Several weeks after it was announced, the Federal Government still does not have agreement for its $25,000 HomeBuilder subsidy scheme.

Treasury figures suggest over 35,000 expressions of interest have been lodged since the scheme was announced in June.

It involves an income test for singles (up to $125,000) or $200,000 for a couple, ensuring new property being purchased under the HomeBuilder scheme is within the cap of $750,000 and that a cap on the cost of renovations is maintained.

However, state agencies are in charge of delivering the scheme, and must assess the applications to ensure they are within the scheme rules.

Some states are yet to sign the national partnership agreement with the federal government.

Victoria is reportedly close to signing, but New South Wales and Queensland are concerned about the administrative burden they will have to take on alongside state COVID-19 recovery schemes, bushfire recovery schemes and first homeowner grants.

“Like New South Wales, Queensland is working closely with the federal government to finalise implementation measures for the homebuilder scheme,” a spokesperson for the Queensland treasurer said this week.

“We hope to resolve the outstanding issues in coming days.”

They will have to move quickly to catch a falling market, with the Master Builders Association warning the government that the industry is heading for a 30 to 40 per cent slump in coming months.

Federal minister for housing and assistant treasurer, Michael Sukkar, says the HomeBuilder scheme will be a major economic stimulus.

“Homebuilder is proving to be the catalyst for first homebuyers and families to purchase a new home, or undertake a major rebuild, that they may have put off earlier in the year,” he said.
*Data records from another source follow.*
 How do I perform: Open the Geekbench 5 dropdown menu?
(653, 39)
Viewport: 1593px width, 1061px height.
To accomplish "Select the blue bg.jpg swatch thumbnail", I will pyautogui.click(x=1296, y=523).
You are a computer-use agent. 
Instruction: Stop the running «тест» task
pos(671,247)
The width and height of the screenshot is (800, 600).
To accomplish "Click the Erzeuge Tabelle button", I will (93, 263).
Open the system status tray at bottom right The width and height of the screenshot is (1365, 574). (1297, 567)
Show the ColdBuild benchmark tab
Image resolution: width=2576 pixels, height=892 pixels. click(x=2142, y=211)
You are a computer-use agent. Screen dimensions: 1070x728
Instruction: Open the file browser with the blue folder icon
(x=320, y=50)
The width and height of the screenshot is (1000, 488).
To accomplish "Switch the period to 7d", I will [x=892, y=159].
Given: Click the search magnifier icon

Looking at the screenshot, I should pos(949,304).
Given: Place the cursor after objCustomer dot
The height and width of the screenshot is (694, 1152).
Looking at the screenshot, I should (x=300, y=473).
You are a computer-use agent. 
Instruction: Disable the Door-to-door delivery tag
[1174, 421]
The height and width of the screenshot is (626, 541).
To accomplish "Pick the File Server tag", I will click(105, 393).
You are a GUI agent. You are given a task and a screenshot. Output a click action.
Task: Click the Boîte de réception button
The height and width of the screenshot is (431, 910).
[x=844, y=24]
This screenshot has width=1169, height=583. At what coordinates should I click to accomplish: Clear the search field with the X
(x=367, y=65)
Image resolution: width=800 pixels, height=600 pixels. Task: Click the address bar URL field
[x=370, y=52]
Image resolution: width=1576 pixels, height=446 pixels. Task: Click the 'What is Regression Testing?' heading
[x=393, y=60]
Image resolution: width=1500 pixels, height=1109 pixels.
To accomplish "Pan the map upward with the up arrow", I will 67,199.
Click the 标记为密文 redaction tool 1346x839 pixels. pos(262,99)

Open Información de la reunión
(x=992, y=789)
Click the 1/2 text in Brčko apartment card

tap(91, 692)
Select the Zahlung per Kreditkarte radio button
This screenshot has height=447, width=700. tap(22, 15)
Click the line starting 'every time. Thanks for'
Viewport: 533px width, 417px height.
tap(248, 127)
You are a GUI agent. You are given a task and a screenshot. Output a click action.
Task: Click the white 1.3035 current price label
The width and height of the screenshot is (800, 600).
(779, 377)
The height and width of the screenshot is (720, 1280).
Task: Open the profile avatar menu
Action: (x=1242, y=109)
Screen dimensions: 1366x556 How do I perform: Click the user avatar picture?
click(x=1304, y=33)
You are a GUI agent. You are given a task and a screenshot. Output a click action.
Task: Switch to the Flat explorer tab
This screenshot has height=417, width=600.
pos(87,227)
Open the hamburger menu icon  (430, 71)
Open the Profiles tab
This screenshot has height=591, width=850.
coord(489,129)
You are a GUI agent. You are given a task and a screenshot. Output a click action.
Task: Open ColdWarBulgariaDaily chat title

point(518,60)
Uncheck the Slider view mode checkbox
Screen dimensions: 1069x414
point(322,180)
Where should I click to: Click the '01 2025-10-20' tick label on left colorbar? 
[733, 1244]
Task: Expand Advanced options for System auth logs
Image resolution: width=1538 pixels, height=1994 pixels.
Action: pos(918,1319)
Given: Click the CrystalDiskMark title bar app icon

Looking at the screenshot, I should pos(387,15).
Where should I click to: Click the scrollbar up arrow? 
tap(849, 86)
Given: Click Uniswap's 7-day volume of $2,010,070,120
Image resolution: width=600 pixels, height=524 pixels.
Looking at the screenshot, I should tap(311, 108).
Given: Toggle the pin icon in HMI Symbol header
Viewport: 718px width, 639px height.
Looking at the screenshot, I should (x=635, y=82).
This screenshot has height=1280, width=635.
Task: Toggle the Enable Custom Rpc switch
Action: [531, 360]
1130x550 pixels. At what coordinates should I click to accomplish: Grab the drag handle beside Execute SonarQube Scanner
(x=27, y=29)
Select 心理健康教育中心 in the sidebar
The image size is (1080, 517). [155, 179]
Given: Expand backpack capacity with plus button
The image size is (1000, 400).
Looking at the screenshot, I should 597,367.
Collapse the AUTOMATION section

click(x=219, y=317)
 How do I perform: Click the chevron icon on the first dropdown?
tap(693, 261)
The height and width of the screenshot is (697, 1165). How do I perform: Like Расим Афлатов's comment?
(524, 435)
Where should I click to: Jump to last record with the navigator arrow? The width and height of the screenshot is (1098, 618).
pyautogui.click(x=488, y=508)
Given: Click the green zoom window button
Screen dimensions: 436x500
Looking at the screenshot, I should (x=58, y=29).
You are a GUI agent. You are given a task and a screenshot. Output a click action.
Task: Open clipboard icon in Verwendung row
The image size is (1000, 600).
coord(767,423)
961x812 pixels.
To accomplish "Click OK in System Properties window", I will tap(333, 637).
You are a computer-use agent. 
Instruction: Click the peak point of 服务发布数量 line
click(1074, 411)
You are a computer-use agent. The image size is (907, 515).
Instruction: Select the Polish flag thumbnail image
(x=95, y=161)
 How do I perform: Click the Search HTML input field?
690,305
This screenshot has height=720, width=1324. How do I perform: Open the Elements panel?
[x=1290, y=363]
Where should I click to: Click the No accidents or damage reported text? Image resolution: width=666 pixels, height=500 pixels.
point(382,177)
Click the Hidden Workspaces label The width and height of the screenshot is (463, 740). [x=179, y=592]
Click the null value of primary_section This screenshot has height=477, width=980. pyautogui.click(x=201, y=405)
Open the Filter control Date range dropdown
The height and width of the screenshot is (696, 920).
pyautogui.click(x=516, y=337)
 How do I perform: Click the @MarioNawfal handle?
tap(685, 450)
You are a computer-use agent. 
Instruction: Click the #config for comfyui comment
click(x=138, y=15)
“The consistent feedback we are receiving from builders is that their phones are ringing off the hook, which will keep the pipeline of work flowing in the second half of 2020 and keep tradies in jobs.”

The scheme has been criticised for providing assistance only to a narrow band of relatively well-off applicants.

Dave Noonan, national secretary of the construction section of the CFMEU, wants federal and state governments to boost affordable and social housing.

“There’s a crying need for affordable and social housing. Some states have really underfunded social housing and so we think it’s timely to take that problem and the problem of homelessness,” he said.